## Textauszug:

------------------------------

Vom spannenden Alter der Spanner und Feldstecher

Illustration: Rebekka Heeb

«Sie haben diese Woche bereits zum dritten Mal Zopf und Butter – wenn du mich fragst: Die haben geerbt. Oder verbraten ihr Schwarzgeld und...»

Ich brüte über einem Artikel «SPANNUNG IM ALTER?» Aber beim Thema Zopf wird mir warm um die Magenwände.

Ich liebe Zopf. Natürlich hats ab 50 plus zu viel Butter drin. WIR KENNEN JA ALLE DIESE VERDAMMTEN CHOLESTERINWERTE. Obschon – jetzt behaupten sie wieder, das sei alles überholt. Eine neue Studie sage, Cholesterin sei so natürlich wie Haarausfall. Es gehöre einfach dazu – besonders ab 50 plus.

UND WIE HIESS DOCH DIESER FILM GLEICH? – «HUNDE WOLLT IHR EWIG LEBEN!» So galoppieren meine Gedanken zwischen Labtop und Innocent hin und her.

------------------------------

Gespeicherte Zeilen
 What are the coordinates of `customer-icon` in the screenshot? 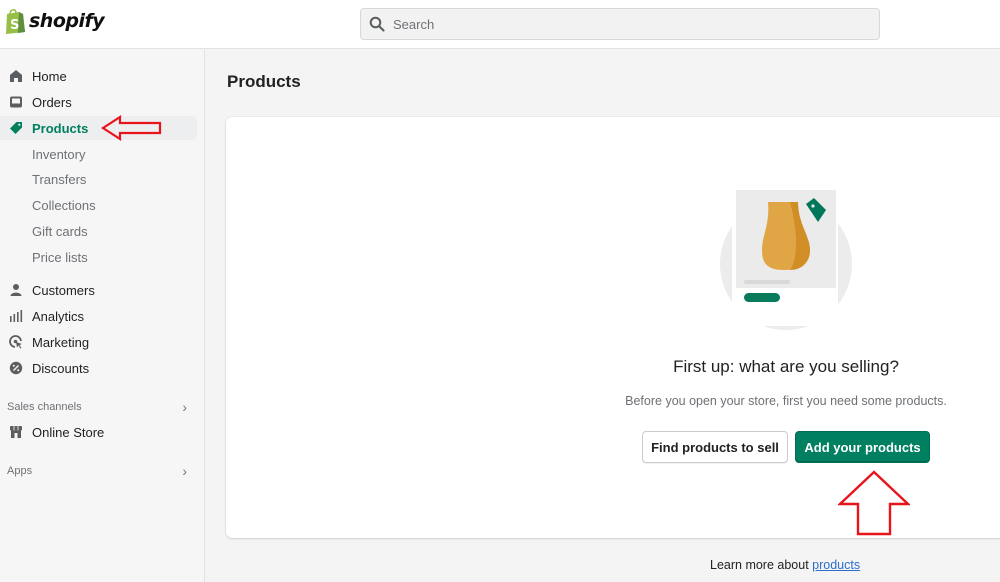 It's located at (16, 290).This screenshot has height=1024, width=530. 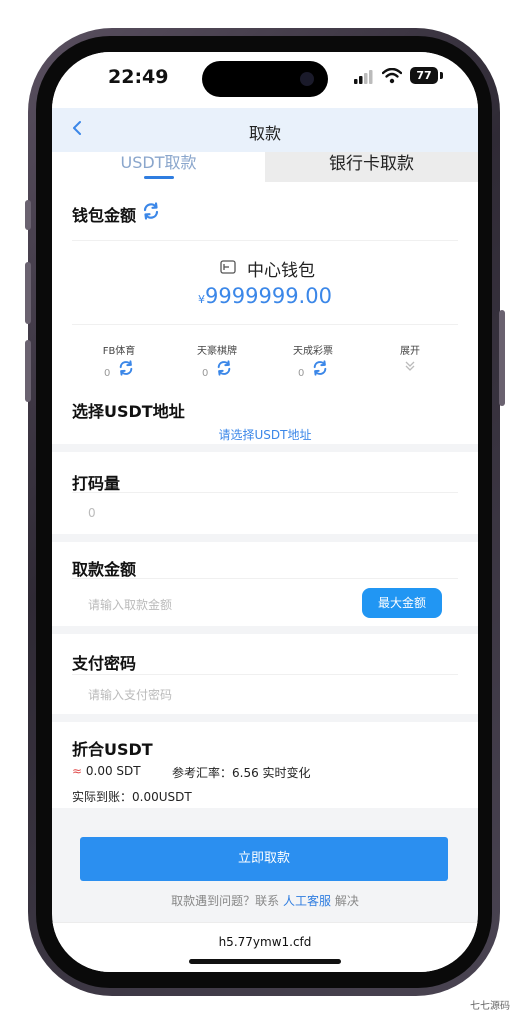 What do you see at coordinates (268, 296) in the screenshot?
I see `wallet-amount-value: 9999999.00` at bounding box center [268, 296].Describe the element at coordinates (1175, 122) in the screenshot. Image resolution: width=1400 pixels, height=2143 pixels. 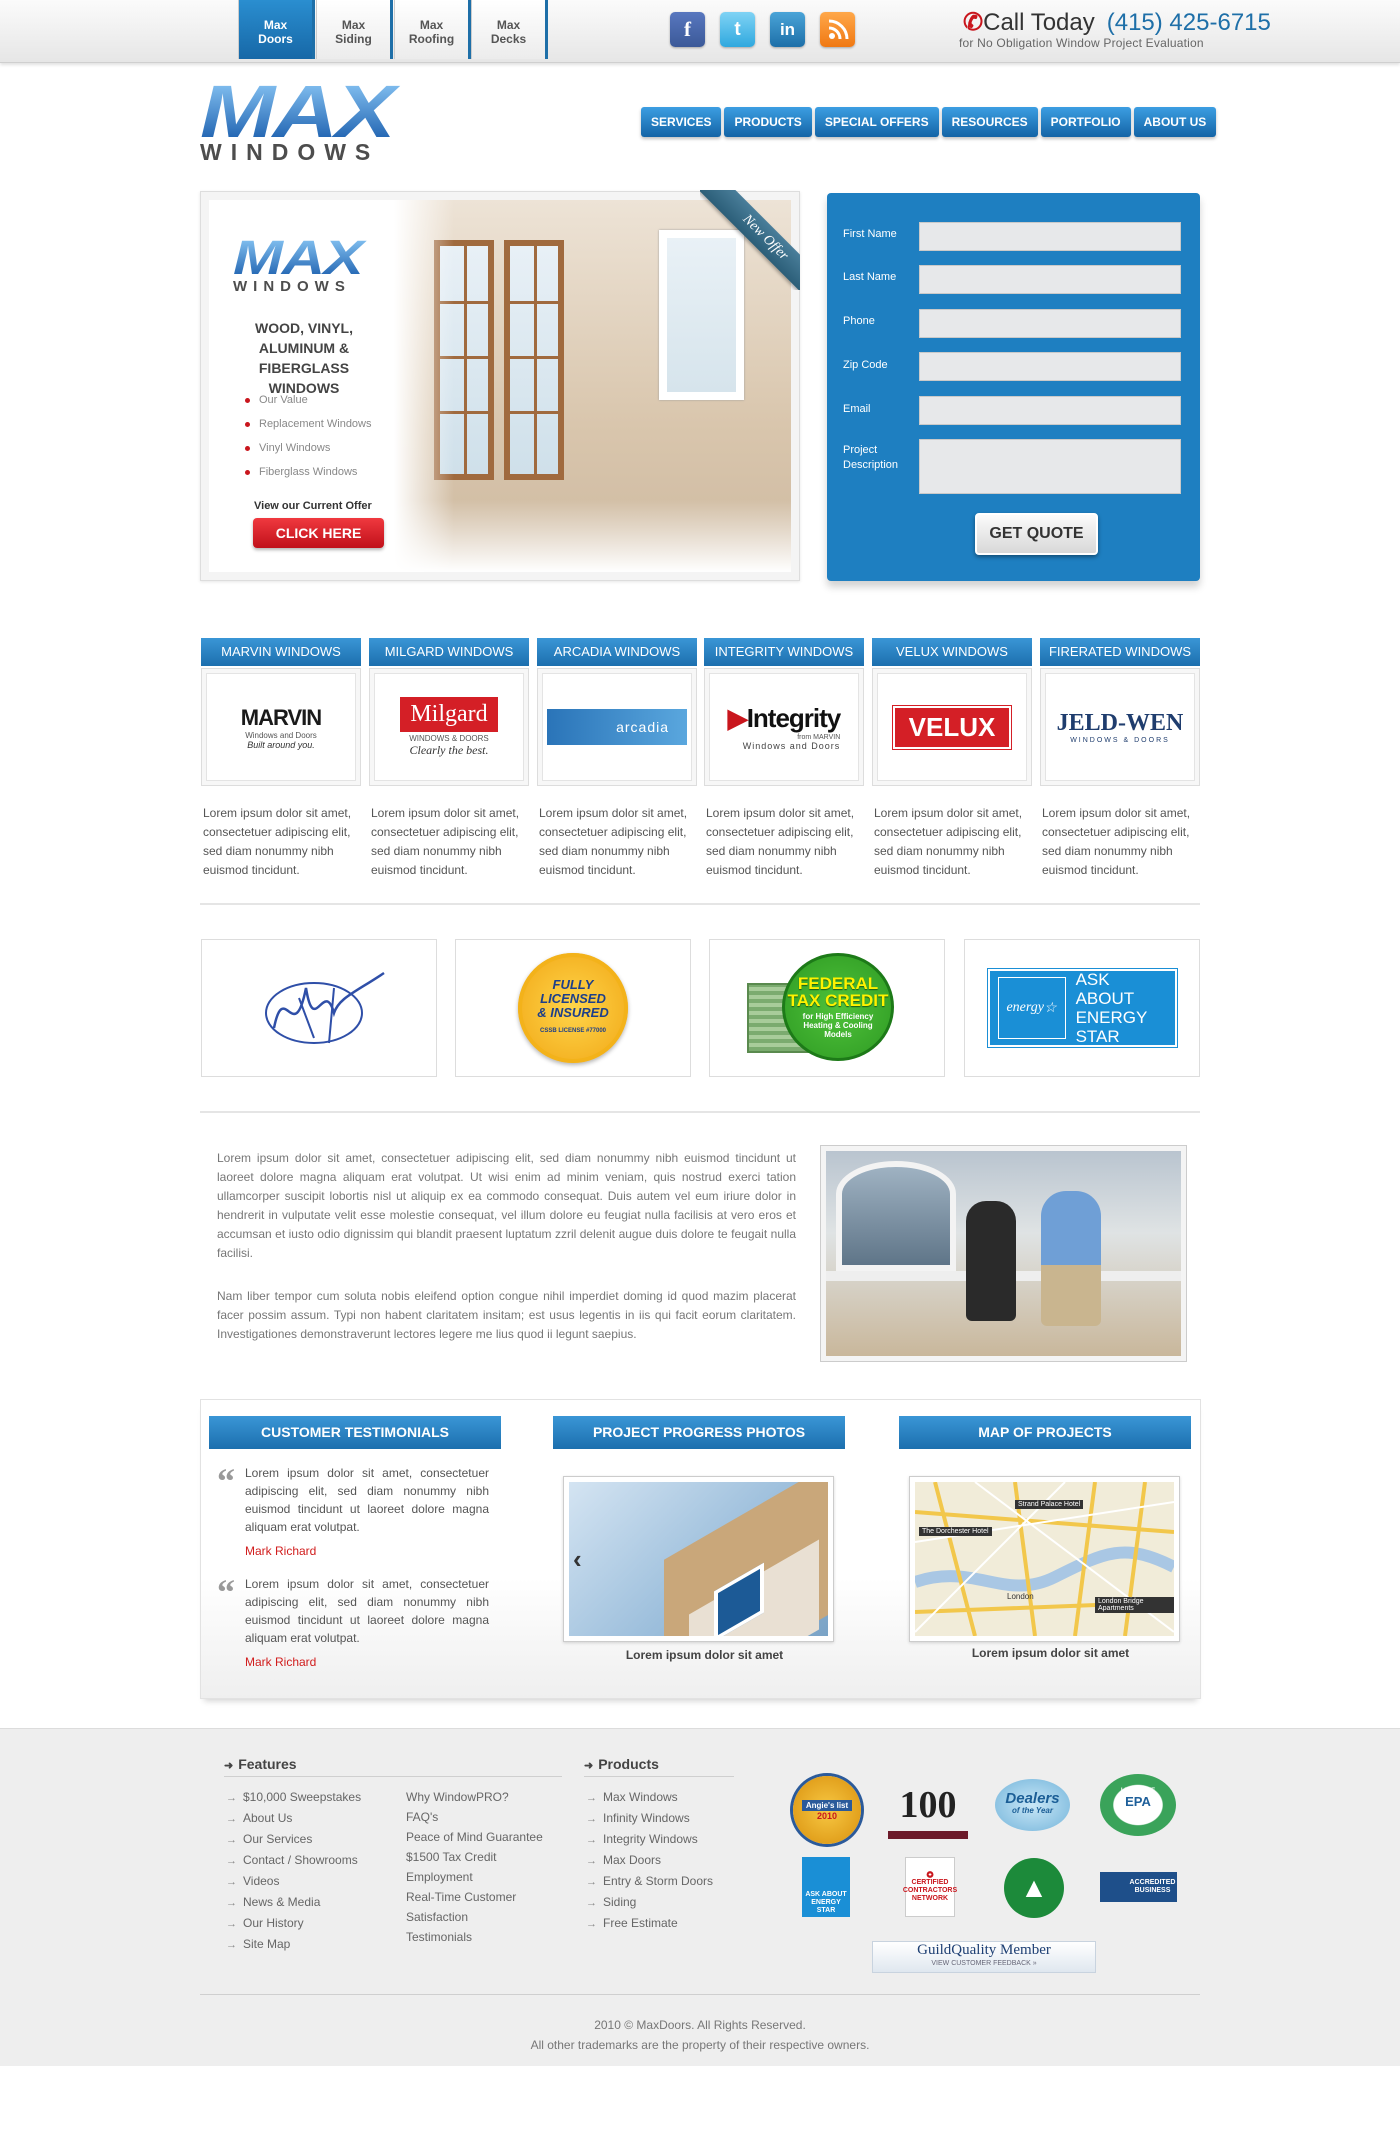
I see `nav-about-us: ABOUT US` at that location.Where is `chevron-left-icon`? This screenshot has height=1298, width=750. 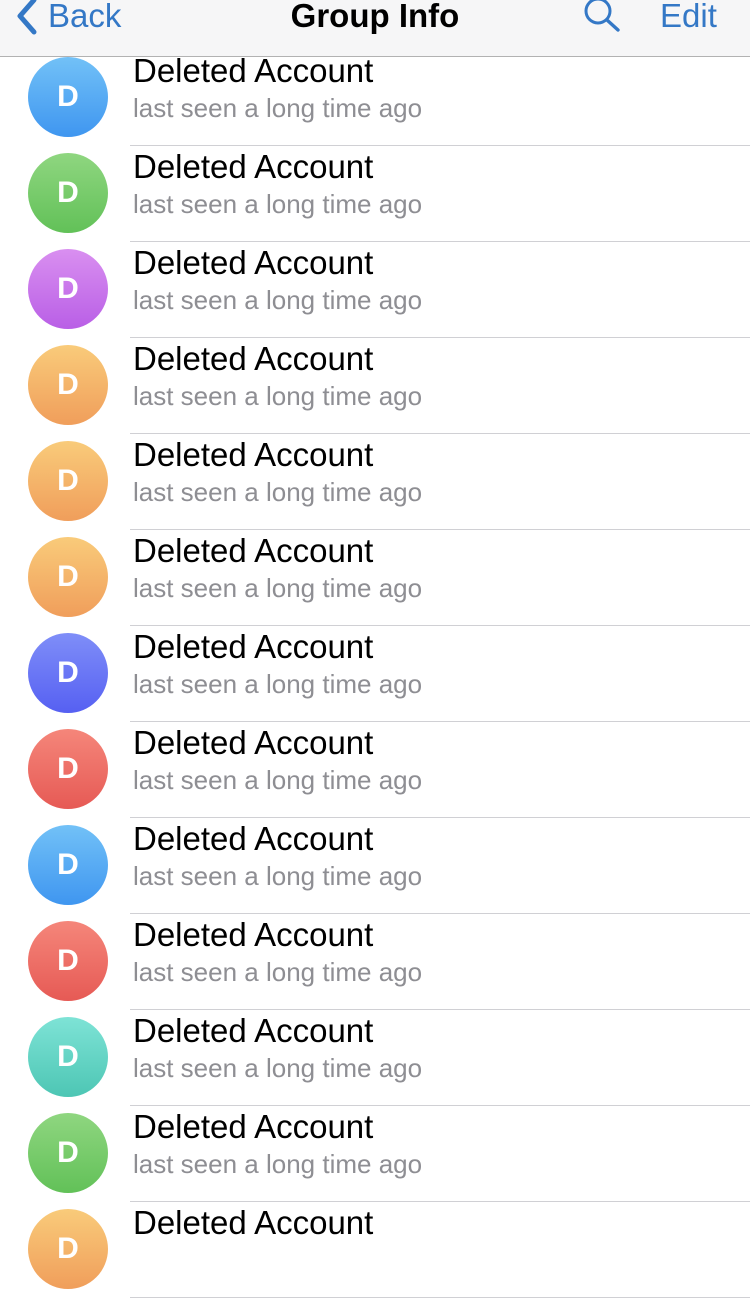
chevron-left-icon is located at coordinates (27, 18).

------------------------------

Gib aus dem Textauszug die Stelle von „Illustration: Rebekka Heeb“ bis einschließlich „ab 50 plus.“ wortgetreu wieder. Die Zeilen stammen aus einer anderen Quelle als der Textauszug.

## Lösung der Aufgabe:
Illustration: Rebekka Heeb

«Sie haben diese Woche bereits zum dritten Mal Zopf und Butter – wenn du mich fragst: Die haben geerbt. Oder verbraten ihr Schwarzgeld und...»

Ich brüte über einem Artikel «SPANNUNG IM ALTER?» Aber beim Thema Zopf wird mir warm um die Magenwände.

Ich liebe Zopf. Natürlich hats ab 50 plus zu viel Butter drin. WIR KENNEN JA ALLE DIESE VERDAMMTEN CHOLESTERINWERTE. Obschon – jetzt behaupten sie wieder, das sei alles überholt. Eine neue Studie sage, Cholesterin sei so natürlich wie Haarausfall. Es gehöre einfach dazu – besonders ab 50 plus.